Le Centre africain de développement de l'industrie minière

La Vision minière pour l'Afrique est le programme africain de développement des ressources minérales. Approuvée en février 2009 pendant un Sommet de l'Union africaine, la Vision minière pour l'Afrique cherche à utiliser les ressources minérales de l'Afrique comme outil de transformation économique et sociale, et appuie le développement transparent, équitable et optimal des ressources minérales de l'Afrique.

En 2011, l'Union africaine a établi le Centre africain de développement de l'industrie minière (CADIM) pour contribuer à mettre en œuvre le plan d'action Vision minière pour l'Afrique, et a confié à la Commission économique des Nations Unies pour l'Afrique (CENUA) le mandat d'être l'hôte du Centre et de coordonner ses activités. En janvier 2013, le premier ministre Stephen Harper a annoncé que le gouvernement du Canada versait 15,3 millions de dollars sur cinq ans pour appuyer le Centre par l'entremise de la CENUA.

Le CADIM sera :

  • un centre d'information à guichet unique sur les pratiques exemplaires en matière de politique sur l'exploitation et la gestion durables des ressources minières, de même que sur l'échange d'information et le réseautage, afin d'appuyer les pratiques d'exploitation minière durable et les activités de développement;
  • un forum continental pour les pays, les intervenants et les donateurs pour discuter de façons novatrices d'accroître la contribution de l'exploitation minière au développement durable et à la réduction de la pauvreté en Afrique;
  • un point de convergence pour déterminer les besoins des États membres dans la gestion du secteur minier et déployer l'expertise voulue;
  • une source d'expertise technique pour aider les pays africains à gérer leur secteur minier de manière responsable et transparente;
  • un centre de recherche pour promouvoir l'harmonisation de la politique minière entre les États membres.

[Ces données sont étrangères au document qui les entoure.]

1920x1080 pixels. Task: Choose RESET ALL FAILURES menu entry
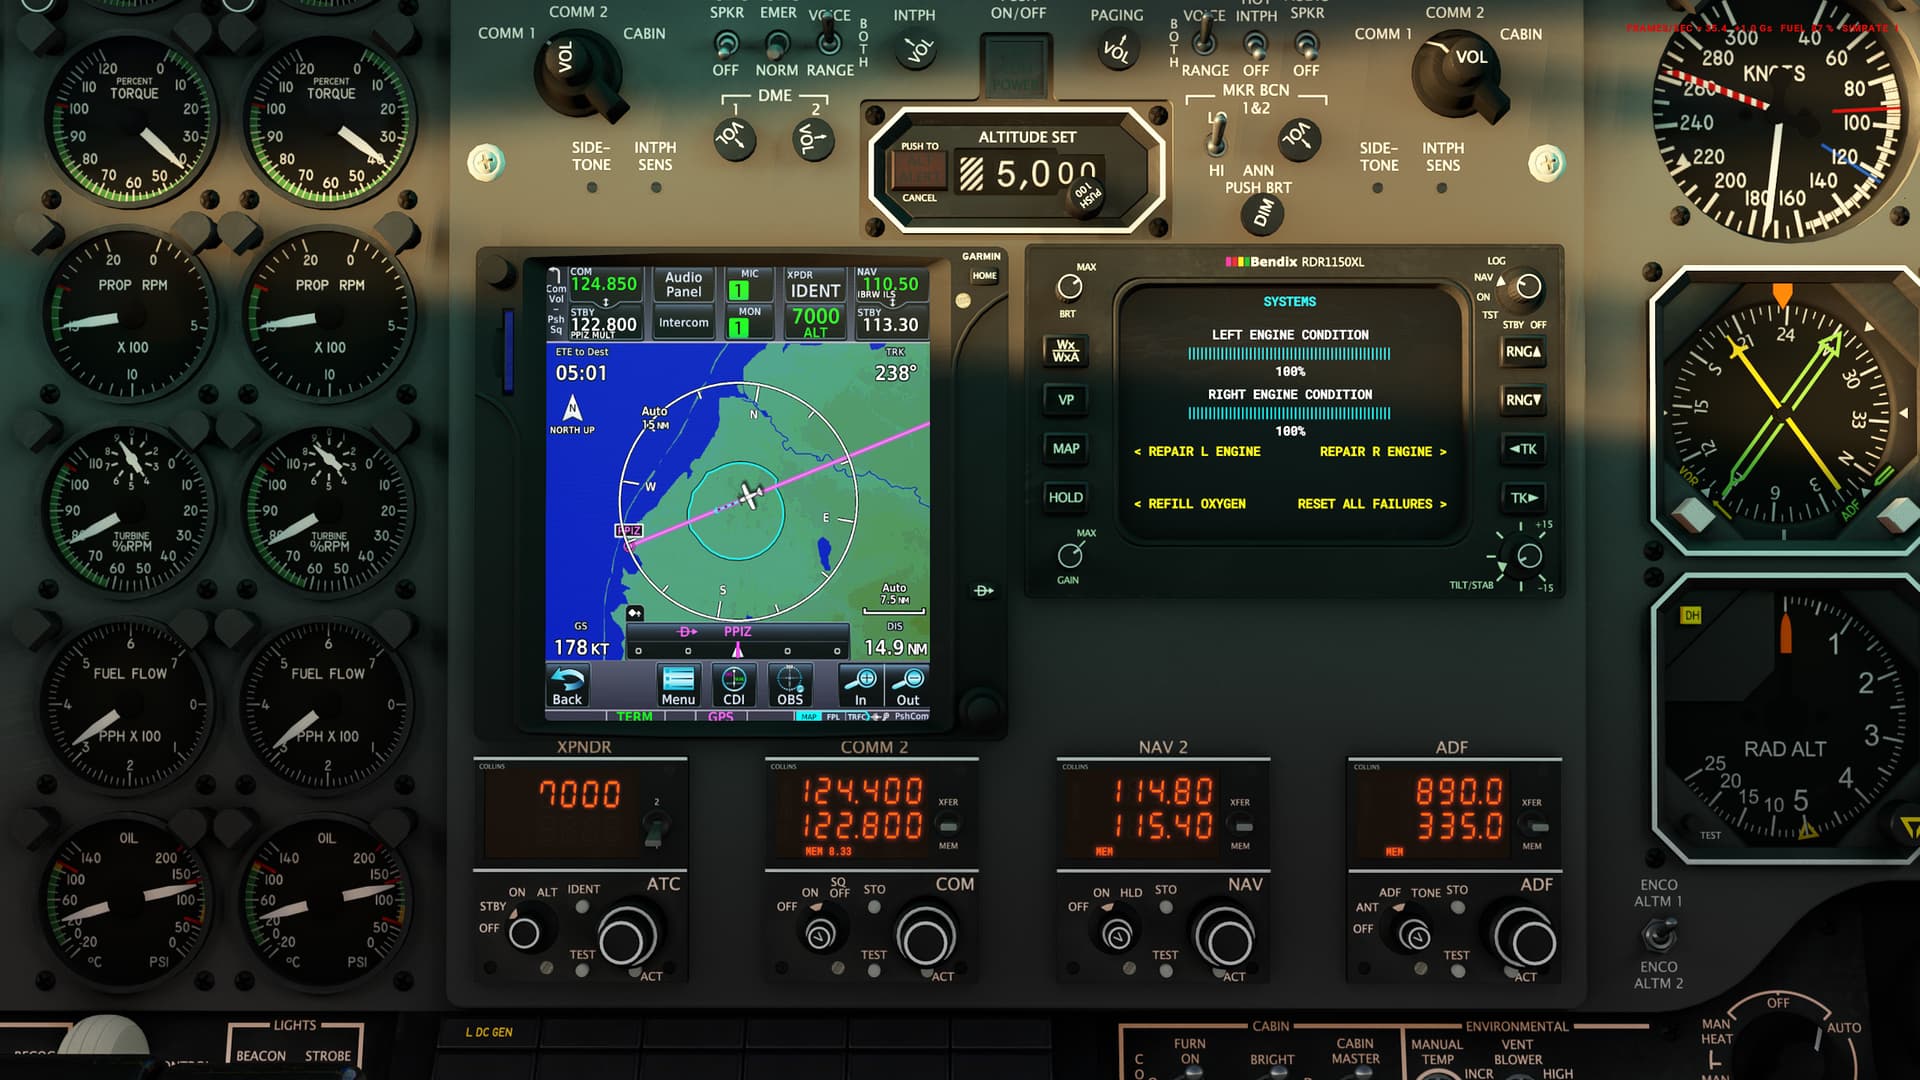[x=1371, y=504]
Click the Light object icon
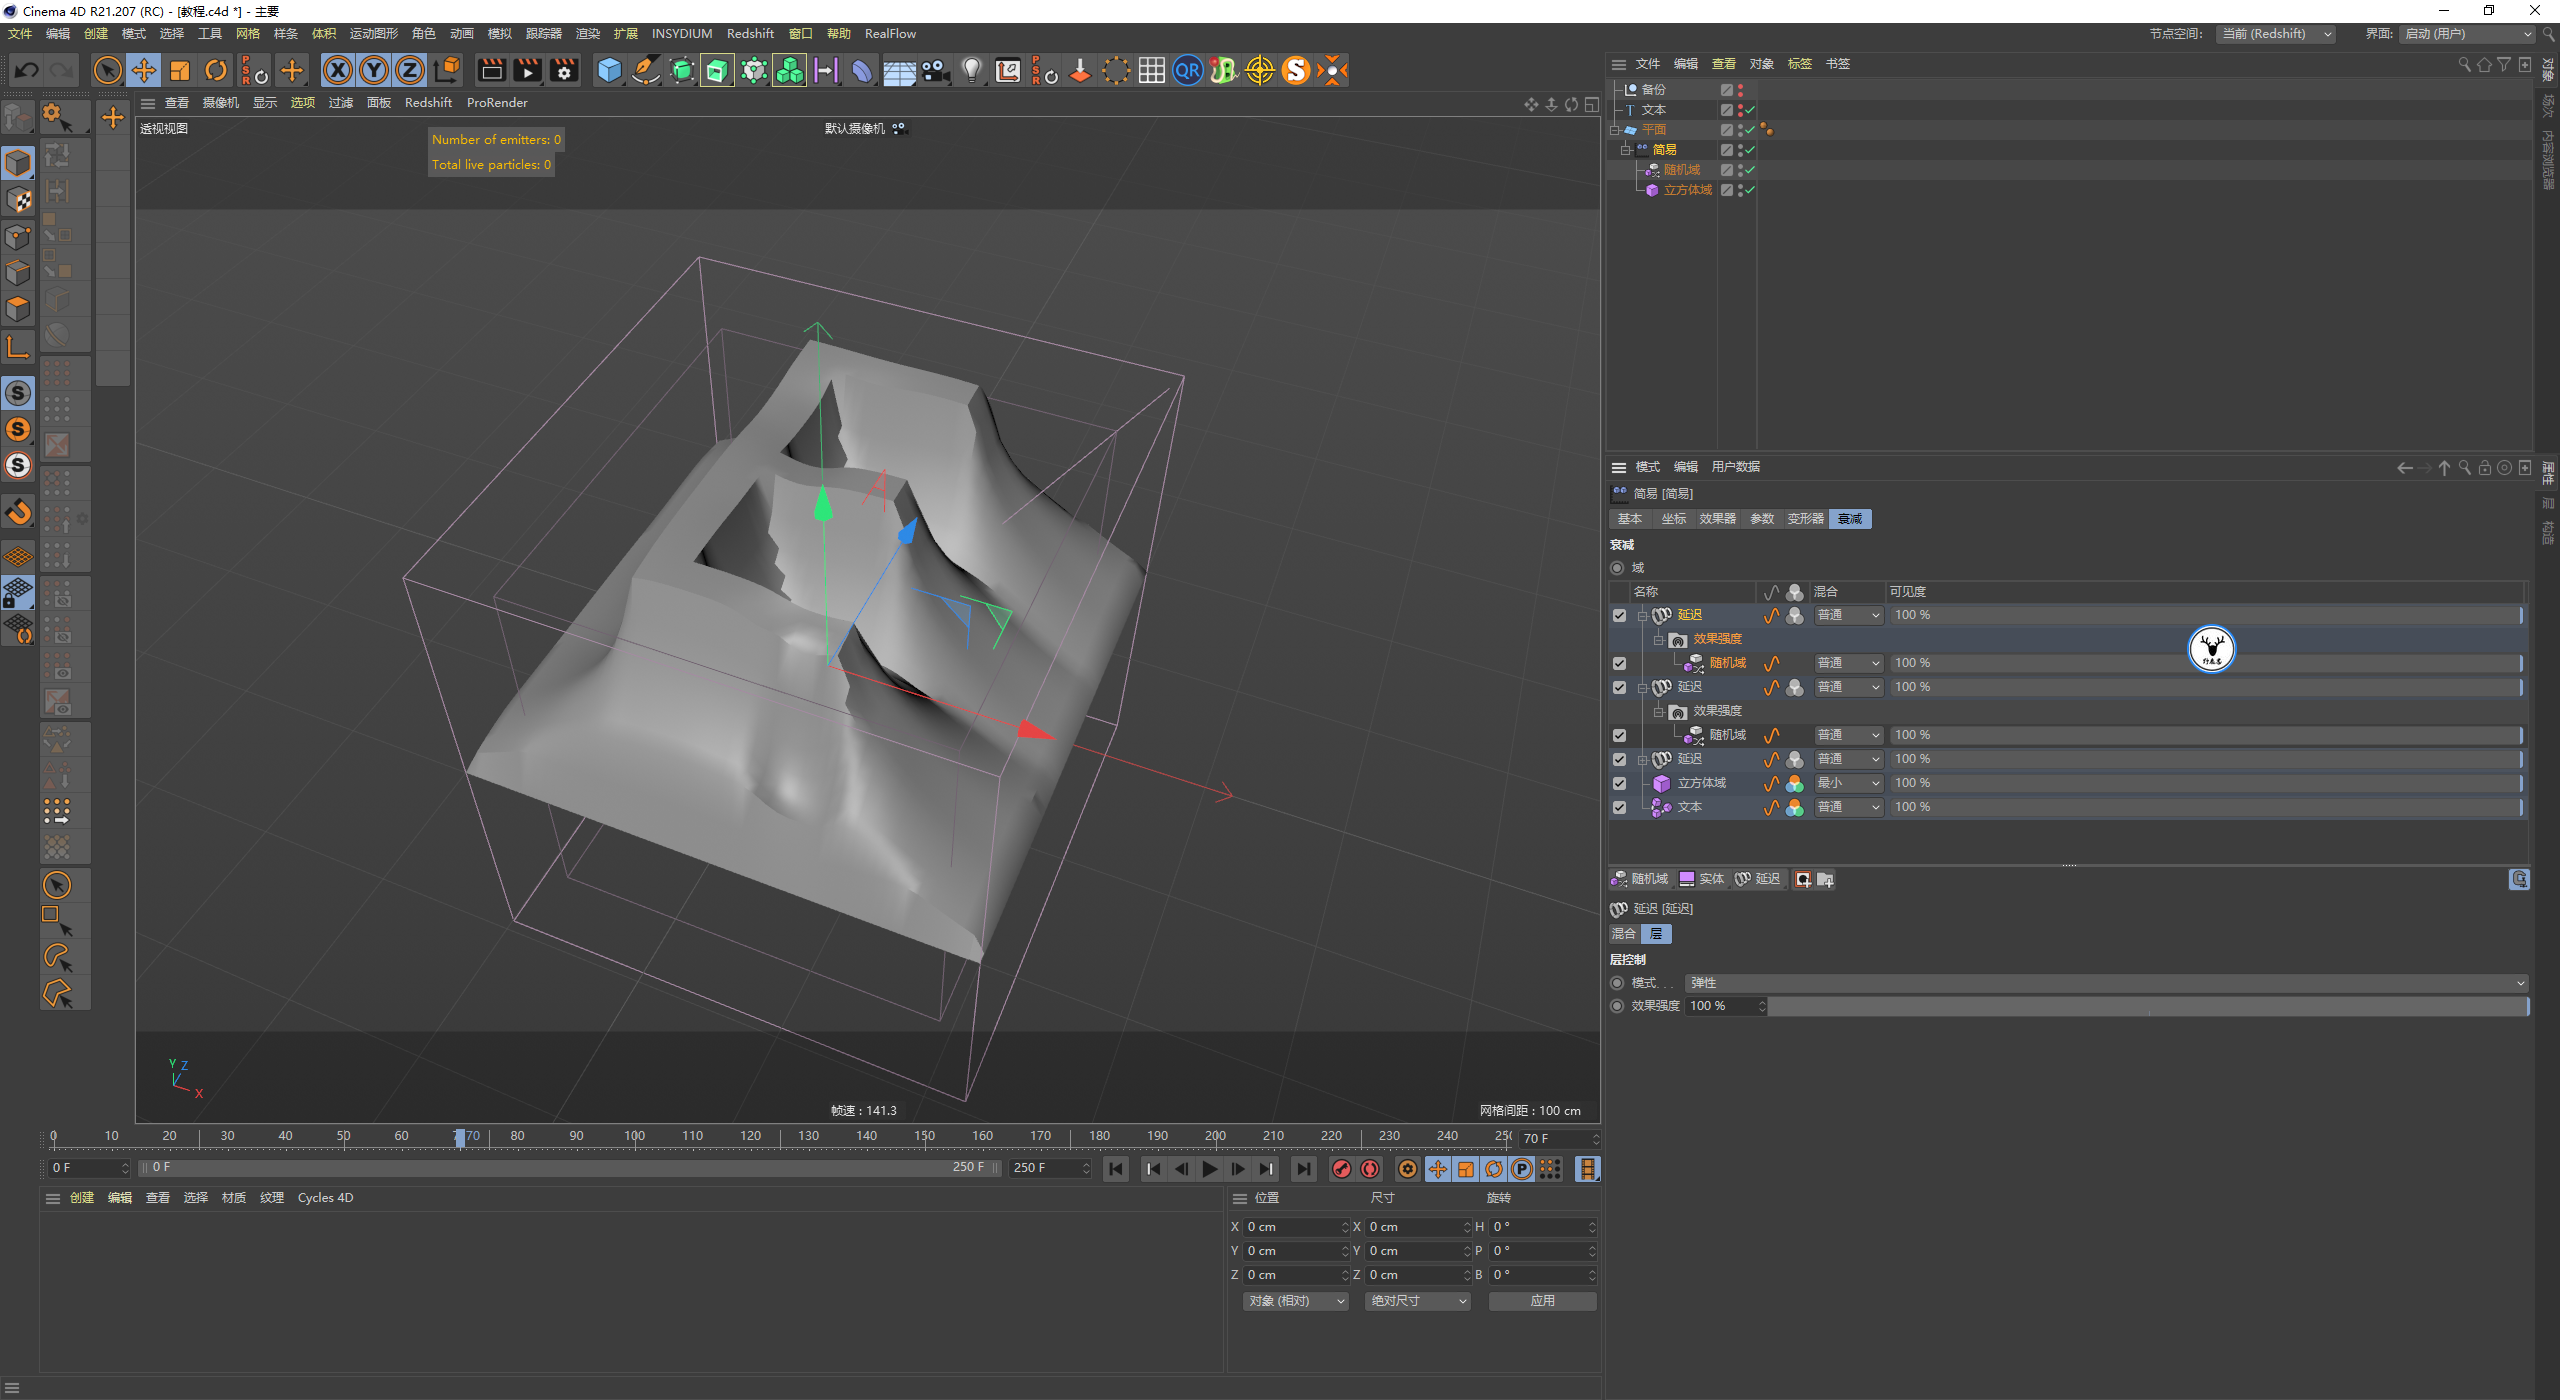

Lors de sa participation à la Conférence des ministres responsables de la mise en valeur des ressources minérales, organisée par l'Union africaine, la secrétaire parlementaire a également pris part à un débat d'experts sur les moyens de mettre à profit la Vision minière pour l'Afrique. Elle a aussi présidé une table ronde sur l'autonomisation économique des femmes en Afrique, qui réunissait des chefs d'entreprise et des dirigeants communautaires africains et canadiens.

En outre, Mme Brown a profité de l'occasion pour s'entretenir avec un certain nombre de ses homologues de l'ensemble du continent africain, afin de resserrer la collaboration entre le Canada et l'Afrique pour exploiter de façon durable, au profit de la population, l'immense potentiel que recèlent les ressources naturelles de l'Afrique.